New York (AFP)

Nearly three decades after the death of Serge Gainsbourg, his former partner Jane Birkin continues to bring his music to life around the world with a tribute tour that stops on Wednesday in New York, a city in which the singer had never had the opportunity to happen.

Before going on stage in the "big apple", accompanied by a symphony orchestra, the 73-year-old artist confided in AFP in his hotel room in Manhattan.

The new version of her show - born in Montreal in 2016 with a performance that she initially did not expect to repeat - includes appearances by Charlotte Gainsbourg, the girl she had with Serge, as well as the famous rocker Iggy Pop .

"He would have been so thrilled to be in New York. He could never sing there," said Jane Birkin of her former accomplice, who died in 1991 of a heart attack at the age of 62. "It's fun now to take it everywhere."
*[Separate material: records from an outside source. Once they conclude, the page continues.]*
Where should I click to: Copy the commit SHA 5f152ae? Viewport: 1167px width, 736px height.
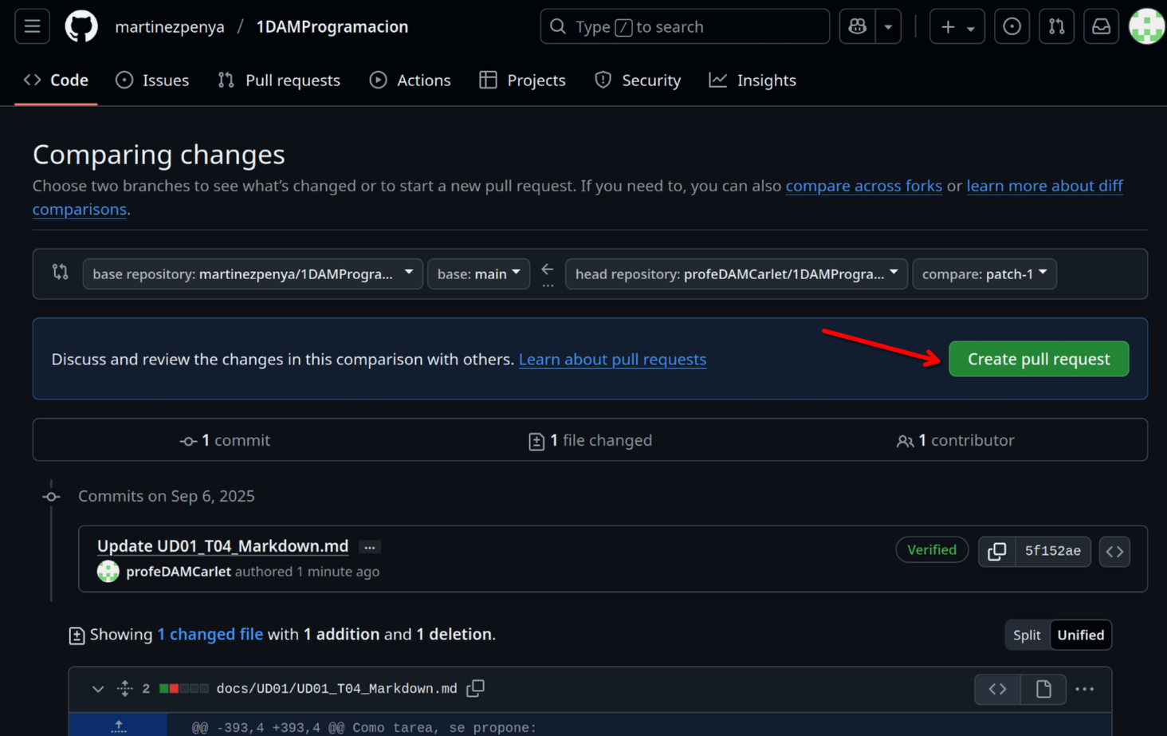[x=997, y=551]
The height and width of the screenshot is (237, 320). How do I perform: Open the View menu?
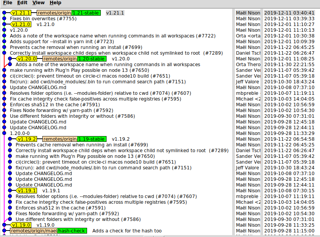point(38,3)
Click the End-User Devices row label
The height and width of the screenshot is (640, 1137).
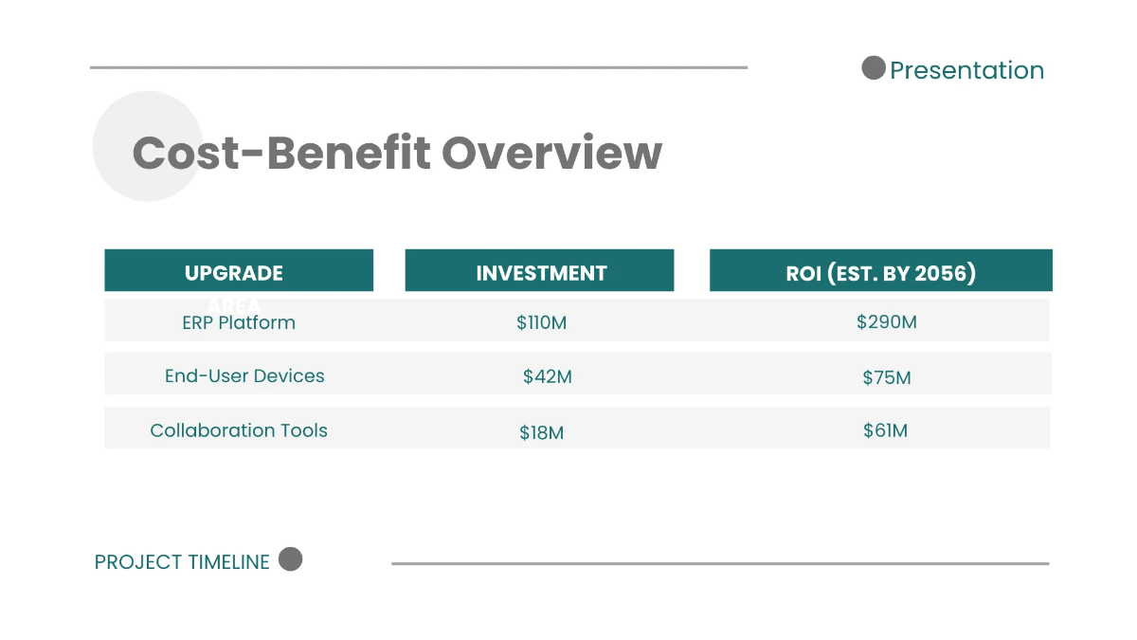244,375
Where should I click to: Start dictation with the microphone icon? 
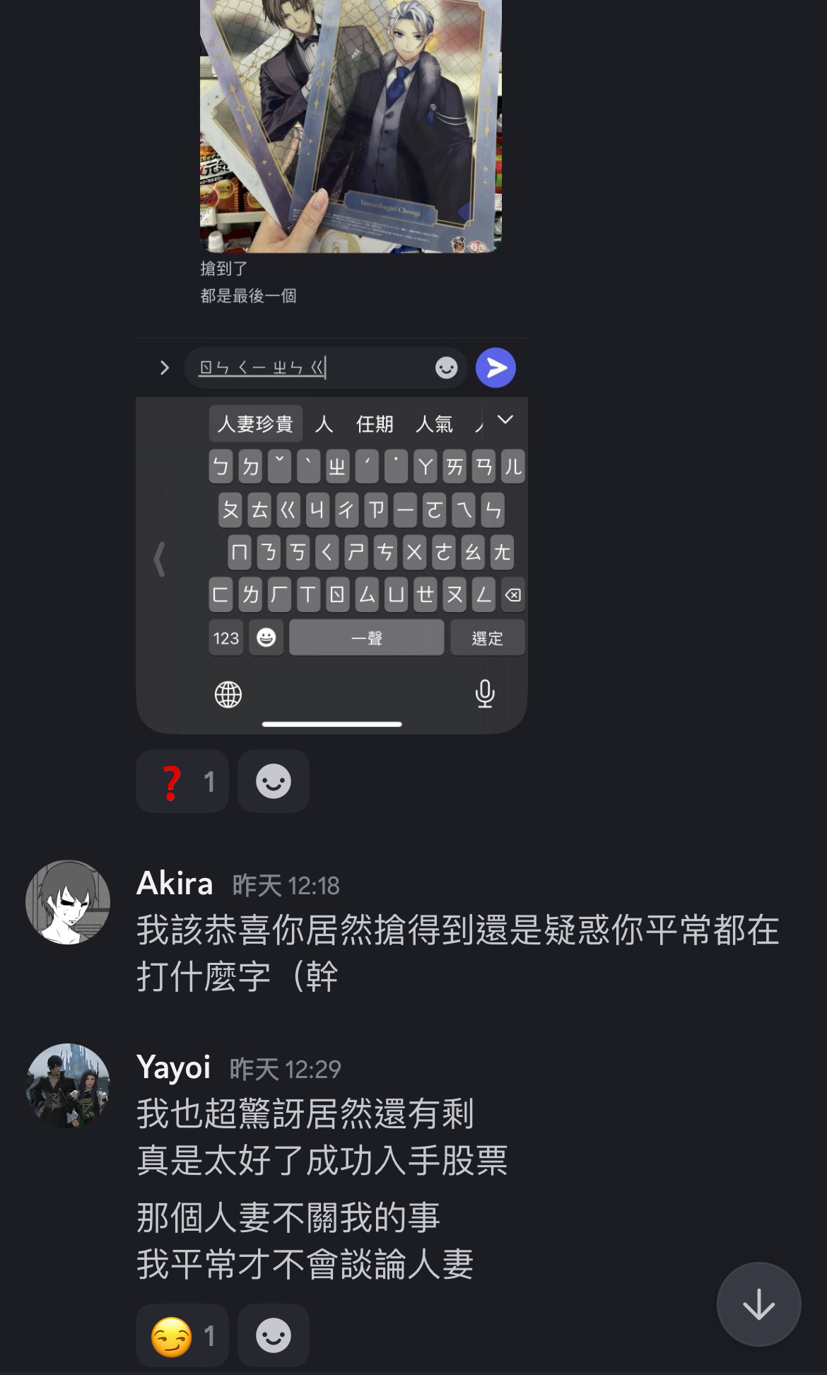pos(485,694)
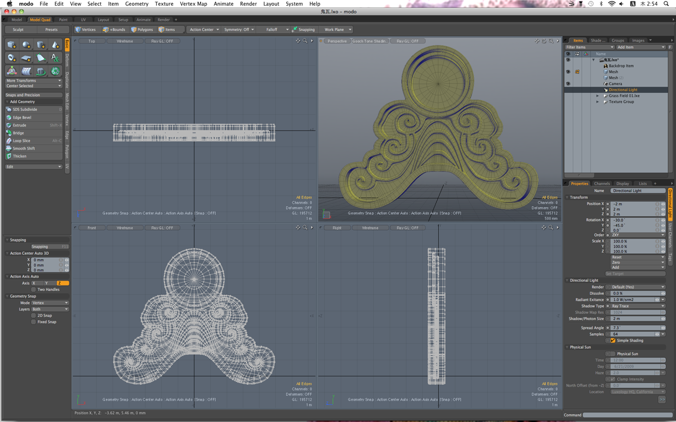Activate the Text tool icon

(x=55, y=58)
"I don't think I could do better for Serge. Or for me, by the way," adds the British actress, model and singer, naturalized French.

The famous couple met in 1969 during the shooting of the film "Slogan" and stayed together until their breakup in 1980.

"It was the best relationship. He knew he could always count on me, and I knew I could always count on him," said Jane Birkin.

She explains having kept, because of her singular talent and her humor, a great admiration for the one who was 18 years older. "There are a lot of brilliant people who can be tedious and even boring."

"Serge was more of a trainer," she says, defining the look of Gainsbourg, with his three-day beard and bare ankles, as being "pre-hipster".

"All the girls got back with him because it was fun to be by his side. It was perhaps the most touching of his secrets - that, and the fact that he was an eternal teenager."

- #MeToo and Polanski -

Despite these sweet memories, the French singer was also known for his provocations, and was often the source of scandals.

He notably performed a song entitled "Lemon Incest" in duet with his daughter Charlotte, then aged 12 years. He also announced on television, in crude terms, that he wanted to sleep with actress Whitney Houston, and his daring song "I love you ... me neither" was condemned by the Vatican.

The artist wrote this song full of explicit moans of pleasure for his former lover Brigitte Bardot, but recorded it in 1969 with Jane Birkin.

"We couldn't do better than being banished by the Pope. + Lemon Incest + was also a bit risky," recalls the latter.

"Everything is so politically correct today, but I know it would have remained just as outrageous, because that was the funniest part," she said.

Jane Birkin, however, supports the #MeToo movement, which has pushed many women to condemn the reprehensible behavior of powerful men: "I am happy that it has enabled women to face those who tormented them".

But when asked about the recent outcry provoked by the distinction recently obtained by director Roman Polanski at the Césars, the singer said that he had the right to be among the winners.

"People have a vote. If they don't want to vote for him, don't vote for him," she said of Polanski, who has been the subject of several rape charges.

Jane Birkin applauds the wind of change blowing in her industry, while admitting to believing that "women today know that they can say no".

"I also think that boys are very well educated" on the issue of sexual consent, she explains. "We know it will never be the same again. And so much the better."